A final risk consists of deepening ties between the US and Israel on the one hand, and the KDP-led part of the Kurdistan Region of Iraq, Azerbaijan, Bahrain and the UAE on the other hand. The intelligence on Iran that can be gleaned from such ties might not just enable sabotage operations within Iran but, more dangerously, be used to counter sanction evasion. Greater sanction enforcement is, after all, a low-cost method for the US to contain Iran and encourage domestic unrest. At the very least, closer ties could discourage future trade with, and investment in, Iran by the Arab countries of the Persian Gulf and the Levant. Zooming out, one can also view Iran as being increasingly subject to Israeli strategic encirclement, replicating Tehran’s own longstanding policy towards Tel Aviv via the likes of Hezbollah and Hamas. Iran’s efforts to improve relations with its Arab neighbors are unlikely to convince these states to sever their growing ties with Israel since they simply seek to hedge their positions. In other words, Israel will exercise long-term influence on Iran’s direct security environment, which is likely to give the Islamic Republic a persistent security headache.

Yet, none of these risks seem to be perceived as overly serious in Tehran at the moment. As a result, its foreign policy establishment – the Supreme Leader, his office and the Iranian Revolutionary Guard Corps – appear to be in a buoyant mood.
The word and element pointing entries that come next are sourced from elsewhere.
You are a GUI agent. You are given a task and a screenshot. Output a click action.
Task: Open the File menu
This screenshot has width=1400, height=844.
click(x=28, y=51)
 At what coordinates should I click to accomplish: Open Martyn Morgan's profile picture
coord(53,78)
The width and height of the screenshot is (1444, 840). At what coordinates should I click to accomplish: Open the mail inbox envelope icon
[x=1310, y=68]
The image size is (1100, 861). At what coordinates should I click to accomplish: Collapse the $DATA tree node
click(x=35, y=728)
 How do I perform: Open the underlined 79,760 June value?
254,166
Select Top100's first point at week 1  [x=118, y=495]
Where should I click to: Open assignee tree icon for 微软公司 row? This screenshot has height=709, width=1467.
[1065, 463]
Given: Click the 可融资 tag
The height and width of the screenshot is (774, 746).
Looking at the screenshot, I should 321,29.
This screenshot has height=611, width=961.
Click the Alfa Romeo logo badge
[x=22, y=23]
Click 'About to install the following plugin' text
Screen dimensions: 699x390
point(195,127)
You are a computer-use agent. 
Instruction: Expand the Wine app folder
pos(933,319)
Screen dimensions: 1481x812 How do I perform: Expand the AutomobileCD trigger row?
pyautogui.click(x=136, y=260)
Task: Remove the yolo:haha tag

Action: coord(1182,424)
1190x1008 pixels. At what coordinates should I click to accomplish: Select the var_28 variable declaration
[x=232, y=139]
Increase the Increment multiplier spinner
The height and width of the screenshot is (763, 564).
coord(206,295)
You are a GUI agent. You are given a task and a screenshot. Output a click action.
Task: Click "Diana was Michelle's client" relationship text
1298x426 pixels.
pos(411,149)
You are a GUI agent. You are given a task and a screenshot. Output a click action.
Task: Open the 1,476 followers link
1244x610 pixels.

Linking this back to domestic unrest and protests, such sentiment is unlikely to tempt Iran’s ruling elites into making any concessions to those on the streets, or to feel pressure in having to make concessions in the nuclear deal negotiations due to domestic protests. In its thinking as sketched out above, Tehran rather expects a substantial economic payoff in the short-term from the deepening of its north- and eastbound relations. At best, a sense of foreign policy success might make Iran’s ruling elites sufficiently confident to be more permissive of future protests and dissent.